▸ DOCUMENT SECTION:
__________

Back Bay just got a stark new comp. LNR Partners, the loan servicer tied to the Park Square Building, walked away from a Tuesday auction with control of the 11-story office block at 31 St. James Ave., at a reported price of about $95 million. It is a sharp reset from the building’s pre-pandemic standing and effectively hands the asset to the lender after years of tenant losses and sinking occupancy, as reporte by Connect CRE.

According to Connect CRE, LNR Partners bid $95 million to take control of the roughly 540,000-square-foot Park Square Building at the auction held Tuesday, March 24. The outlet reports that LNR had already become the loan’s special servicer in 2024 before advancing the winning bid, and it notes that its coverage referenced earlier reporting by the Boston Business Journal on the sale.

Why the sale happened

The building’s slide has been years in the making. Industry reporting tracks the trouble back to major tenant departures: coworking operator WeWork gave up roughly 136,500 square feet in 2022, and Bay State College shut down in 2023, gutting key chunks of rental income.

The loan that backed the property, a $160 million mortgage originally provided by Bank of America in 2017, was transferred into special servicing after cash-flow shortfalls, as reported by the Boston Business Journal. Morningstar data, cited by the Commercial Observer, showed occupancy plunging to about 42 percent by mid-2024, a tough number in any submarket, let alone central Back Bay.

What a special servicer can do

As Bisnow has explained, special servicers have wide latitude when a troubled commercial mortgage lands on their desk. They can negotiate a workout with the borrower, orchestrate a sale, or take the property into real-estate-owned status in an effort to protect investors in the CMBS deal.

__________

▸ EXERCISE BRIEF: Continue the article on the Park Square Building auction from where it stops.

__________

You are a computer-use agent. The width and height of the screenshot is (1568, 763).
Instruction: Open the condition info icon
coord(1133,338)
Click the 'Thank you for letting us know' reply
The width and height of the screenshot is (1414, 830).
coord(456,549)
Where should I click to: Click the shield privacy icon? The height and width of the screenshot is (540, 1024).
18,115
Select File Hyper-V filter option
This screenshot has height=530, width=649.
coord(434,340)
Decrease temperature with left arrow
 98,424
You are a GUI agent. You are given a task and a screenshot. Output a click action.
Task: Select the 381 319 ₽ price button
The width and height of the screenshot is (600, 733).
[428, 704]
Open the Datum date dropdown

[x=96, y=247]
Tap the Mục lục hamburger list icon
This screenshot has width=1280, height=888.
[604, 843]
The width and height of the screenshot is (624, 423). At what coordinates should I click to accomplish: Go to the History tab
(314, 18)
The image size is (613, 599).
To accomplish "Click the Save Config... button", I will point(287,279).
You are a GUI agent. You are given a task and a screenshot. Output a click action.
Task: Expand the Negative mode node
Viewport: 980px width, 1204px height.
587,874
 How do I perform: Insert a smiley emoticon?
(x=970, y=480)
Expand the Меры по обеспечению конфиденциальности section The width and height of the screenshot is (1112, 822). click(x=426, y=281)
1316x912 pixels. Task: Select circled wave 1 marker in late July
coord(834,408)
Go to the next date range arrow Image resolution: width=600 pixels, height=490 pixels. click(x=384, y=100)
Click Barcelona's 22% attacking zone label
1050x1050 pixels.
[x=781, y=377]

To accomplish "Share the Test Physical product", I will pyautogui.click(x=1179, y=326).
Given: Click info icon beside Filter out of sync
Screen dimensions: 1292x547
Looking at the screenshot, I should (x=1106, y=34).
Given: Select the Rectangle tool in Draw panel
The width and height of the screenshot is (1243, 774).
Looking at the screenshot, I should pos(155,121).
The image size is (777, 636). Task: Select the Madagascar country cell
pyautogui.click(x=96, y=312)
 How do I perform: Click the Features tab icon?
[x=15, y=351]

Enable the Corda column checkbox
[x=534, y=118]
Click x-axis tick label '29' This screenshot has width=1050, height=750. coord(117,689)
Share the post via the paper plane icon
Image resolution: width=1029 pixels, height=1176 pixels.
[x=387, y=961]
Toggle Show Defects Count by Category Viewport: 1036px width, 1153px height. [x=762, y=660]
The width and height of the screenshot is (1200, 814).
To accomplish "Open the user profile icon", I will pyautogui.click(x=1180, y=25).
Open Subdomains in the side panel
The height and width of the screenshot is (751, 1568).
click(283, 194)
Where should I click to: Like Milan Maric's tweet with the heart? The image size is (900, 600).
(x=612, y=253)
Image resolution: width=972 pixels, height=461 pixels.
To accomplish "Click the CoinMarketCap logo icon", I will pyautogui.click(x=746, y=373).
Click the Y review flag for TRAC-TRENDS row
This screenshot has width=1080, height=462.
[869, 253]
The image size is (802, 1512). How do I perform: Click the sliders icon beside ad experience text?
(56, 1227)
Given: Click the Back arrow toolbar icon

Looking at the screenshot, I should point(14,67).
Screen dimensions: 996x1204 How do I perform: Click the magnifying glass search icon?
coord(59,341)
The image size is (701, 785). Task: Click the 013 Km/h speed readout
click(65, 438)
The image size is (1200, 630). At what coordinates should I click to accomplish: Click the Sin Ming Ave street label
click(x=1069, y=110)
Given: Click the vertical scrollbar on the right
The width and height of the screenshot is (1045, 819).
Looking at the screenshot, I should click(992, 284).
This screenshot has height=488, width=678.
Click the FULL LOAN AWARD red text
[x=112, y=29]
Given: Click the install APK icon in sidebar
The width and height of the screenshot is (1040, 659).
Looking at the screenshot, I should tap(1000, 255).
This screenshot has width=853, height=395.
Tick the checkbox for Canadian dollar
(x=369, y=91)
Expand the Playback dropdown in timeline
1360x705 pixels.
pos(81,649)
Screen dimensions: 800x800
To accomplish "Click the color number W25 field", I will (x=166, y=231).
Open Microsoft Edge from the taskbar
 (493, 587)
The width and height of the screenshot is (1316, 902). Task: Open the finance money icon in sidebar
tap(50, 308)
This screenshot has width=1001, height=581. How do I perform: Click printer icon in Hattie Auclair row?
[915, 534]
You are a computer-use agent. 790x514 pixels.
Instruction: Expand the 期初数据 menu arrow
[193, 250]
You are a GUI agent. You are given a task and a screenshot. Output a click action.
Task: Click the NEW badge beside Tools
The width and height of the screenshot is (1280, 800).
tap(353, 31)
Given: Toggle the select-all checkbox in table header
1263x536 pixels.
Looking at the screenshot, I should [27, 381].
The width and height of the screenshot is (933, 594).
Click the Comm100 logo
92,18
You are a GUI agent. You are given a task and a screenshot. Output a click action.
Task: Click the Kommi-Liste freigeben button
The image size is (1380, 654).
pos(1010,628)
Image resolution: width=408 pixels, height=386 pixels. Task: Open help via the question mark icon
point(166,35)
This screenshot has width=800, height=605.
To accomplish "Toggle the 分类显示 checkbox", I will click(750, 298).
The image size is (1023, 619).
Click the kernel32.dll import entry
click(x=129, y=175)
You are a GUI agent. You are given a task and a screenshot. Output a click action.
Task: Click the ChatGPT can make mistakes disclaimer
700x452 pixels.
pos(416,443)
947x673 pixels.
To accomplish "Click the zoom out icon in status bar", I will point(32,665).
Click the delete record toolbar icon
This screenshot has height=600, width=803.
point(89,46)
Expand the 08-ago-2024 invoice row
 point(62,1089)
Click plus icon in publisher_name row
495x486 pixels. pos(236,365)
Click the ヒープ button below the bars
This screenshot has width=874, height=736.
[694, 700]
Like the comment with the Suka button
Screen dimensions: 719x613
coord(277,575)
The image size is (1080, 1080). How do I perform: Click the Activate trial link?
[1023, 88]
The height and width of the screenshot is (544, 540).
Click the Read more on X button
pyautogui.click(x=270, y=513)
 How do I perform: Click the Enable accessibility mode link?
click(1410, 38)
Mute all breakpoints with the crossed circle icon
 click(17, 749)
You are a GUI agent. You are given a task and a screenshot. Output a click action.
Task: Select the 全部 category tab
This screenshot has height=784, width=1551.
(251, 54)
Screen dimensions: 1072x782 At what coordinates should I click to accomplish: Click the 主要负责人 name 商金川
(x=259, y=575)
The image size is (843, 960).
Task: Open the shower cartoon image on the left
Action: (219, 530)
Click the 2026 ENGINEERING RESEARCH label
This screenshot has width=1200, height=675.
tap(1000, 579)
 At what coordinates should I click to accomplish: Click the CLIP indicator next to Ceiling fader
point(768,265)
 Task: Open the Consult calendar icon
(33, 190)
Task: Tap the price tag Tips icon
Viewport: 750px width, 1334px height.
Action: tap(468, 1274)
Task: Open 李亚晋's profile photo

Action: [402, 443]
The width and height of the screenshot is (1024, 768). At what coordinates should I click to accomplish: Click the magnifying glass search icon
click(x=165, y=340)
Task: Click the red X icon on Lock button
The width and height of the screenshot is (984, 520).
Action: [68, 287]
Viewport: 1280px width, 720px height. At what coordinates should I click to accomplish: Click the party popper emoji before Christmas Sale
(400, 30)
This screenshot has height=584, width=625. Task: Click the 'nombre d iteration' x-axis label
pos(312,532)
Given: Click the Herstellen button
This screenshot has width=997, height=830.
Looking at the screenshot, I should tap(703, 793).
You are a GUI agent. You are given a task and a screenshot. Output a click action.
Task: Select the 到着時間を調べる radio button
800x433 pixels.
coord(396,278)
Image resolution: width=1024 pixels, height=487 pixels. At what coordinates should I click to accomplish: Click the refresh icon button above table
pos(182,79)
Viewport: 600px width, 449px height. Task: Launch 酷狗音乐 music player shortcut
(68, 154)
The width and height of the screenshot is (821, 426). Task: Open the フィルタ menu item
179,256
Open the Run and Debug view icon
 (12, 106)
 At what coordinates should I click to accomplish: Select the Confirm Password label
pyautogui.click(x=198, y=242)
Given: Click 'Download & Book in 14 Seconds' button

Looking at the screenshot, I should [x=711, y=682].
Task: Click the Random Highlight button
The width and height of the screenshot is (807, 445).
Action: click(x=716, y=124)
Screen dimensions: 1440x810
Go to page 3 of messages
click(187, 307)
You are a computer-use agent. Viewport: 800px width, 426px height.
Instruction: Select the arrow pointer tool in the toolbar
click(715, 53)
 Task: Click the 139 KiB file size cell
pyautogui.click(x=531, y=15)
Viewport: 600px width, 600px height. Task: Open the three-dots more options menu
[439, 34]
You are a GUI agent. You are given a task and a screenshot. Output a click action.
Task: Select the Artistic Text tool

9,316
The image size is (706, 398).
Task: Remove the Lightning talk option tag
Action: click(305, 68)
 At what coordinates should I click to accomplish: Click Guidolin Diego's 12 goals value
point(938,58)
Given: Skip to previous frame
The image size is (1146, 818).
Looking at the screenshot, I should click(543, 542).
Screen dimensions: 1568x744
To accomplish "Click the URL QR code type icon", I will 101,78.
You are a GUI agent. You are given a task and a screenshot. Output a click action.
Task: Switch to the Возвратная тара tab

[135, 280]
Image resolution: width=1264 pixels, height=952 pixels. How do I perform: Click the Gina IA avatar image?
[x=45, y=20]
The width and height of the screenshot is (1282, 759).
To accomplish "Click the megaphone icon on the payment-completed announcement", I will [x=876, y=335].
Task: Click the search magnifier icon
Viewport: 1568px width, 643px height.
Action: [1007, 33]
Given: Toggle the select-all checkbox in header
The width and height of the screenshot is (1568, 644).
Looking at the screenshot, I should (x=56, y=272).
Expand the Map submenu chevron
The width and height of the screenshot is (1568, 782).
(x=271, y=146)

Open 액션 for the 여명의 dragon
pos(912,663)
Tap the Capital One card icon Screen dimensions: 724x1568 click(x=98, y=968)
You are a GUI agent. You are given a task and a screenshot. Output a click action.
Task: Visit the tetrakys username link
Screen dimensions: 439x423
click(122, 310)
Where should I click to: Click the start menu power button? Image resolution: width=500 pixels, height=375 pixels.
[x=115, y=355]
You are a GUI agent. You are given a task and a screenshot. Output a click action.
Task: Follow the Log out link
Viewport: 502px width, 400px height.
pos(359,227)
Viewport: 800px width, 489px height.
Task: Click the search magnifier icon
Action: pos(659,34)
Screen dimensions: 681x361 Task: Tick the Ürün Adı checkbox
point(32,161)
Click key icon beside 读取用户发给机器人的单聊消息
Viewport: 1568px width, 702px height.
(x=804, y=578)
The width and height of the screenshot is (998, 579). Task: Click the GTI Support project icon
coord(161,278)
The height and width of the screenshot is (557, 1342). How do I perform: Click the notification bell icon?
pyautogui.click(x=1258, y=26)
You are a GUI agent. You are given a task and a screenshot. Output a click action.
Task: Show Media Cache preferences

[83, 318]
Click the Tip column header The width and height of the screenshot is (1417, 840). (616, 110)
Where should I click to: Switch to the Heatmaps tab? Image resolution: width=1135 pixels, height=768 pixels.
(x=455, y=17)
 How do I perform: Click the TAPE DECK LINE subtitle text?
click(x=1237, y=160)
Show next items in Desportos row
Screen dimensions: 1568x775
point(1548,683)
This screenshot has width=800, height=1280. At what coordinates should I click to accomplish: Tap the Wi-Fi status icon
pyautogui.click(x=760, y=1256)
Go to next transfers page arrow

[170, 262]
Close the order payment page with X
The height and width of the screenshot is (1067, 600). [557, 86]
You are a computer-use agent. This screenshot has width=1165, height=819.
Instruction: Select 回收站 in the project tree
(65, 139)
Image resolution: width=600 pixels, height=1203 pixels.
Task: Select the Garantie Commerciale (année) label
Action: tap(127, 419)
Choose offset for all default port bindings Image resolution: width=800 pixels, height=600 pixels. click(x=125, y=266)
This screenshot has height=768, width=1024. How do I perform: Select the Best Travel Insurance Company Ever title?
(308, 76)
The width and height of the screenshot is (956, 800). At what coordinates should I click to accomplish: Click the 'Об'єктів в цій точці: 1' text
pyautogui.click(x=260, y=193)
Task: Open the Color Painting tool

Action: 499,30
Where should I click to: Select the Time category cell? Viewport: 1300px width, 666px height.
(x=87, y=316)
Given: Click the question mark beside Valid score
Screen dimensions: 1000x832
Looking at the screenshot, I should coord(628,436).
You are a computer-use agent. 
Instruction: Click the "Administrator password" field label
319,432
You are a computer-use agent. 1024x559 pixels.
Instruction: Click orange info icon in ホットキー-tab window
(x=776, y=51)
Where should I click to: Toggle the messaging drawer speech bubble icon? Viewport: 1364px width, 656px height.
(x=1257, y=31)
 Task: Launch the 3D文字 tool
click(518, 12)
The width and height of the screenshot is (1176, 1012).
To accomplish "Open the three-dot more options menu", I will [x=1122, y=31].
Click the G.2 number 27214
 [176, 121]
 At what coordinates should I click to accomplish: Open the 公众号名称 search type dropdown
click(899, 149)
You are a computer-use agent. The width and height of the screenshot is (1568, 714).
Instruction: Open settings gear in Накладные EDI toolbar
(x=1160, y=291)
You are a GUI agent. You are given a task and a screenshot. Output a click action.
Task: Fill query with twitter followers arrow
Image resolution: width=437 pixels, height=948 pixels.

__________

▸ WRITTEN RESPONSE:
For LNR, that translates into several practical paths: test the market by putting the Park Square Building up for sale, push aggressively to lease up vacant space and stabilize the cash flow, or hold the property while searching for a longer-term capital solution. None of those choices are easy in today’s office market, but they all beat letting the asset drift.

Back Bay and the bigger picture

The Park Square auction is one more data point in the ongoing repricing of Boston office towers, where lenders are increasingly forced to pick their poison among extensions, discounted sales, or outright seizure as high vacancy and borrowing costs bite into values.

The Boston Globe has covered a string of high-profile office auctions and warned that owners of underoccupied buildings may have to swallow prices that fall well below pre-pandemic valuations. In Back Bay, the Park Square result is a pointed reminder that even centrally located, long-recognized properties are not immune when multiple large blocks of space go dark.

Capital Properties, the former owner, did not immediately respond to requests for comment, according to the Commercial Observer. LNR Partners has not yet issued a public statement outlining its plans for the building. For now, tenants, nearby businesses, and market watchers are left to scan public filings and future leasing notices for clues about what the lender does next with one of Back Bay’s better-known office blocks.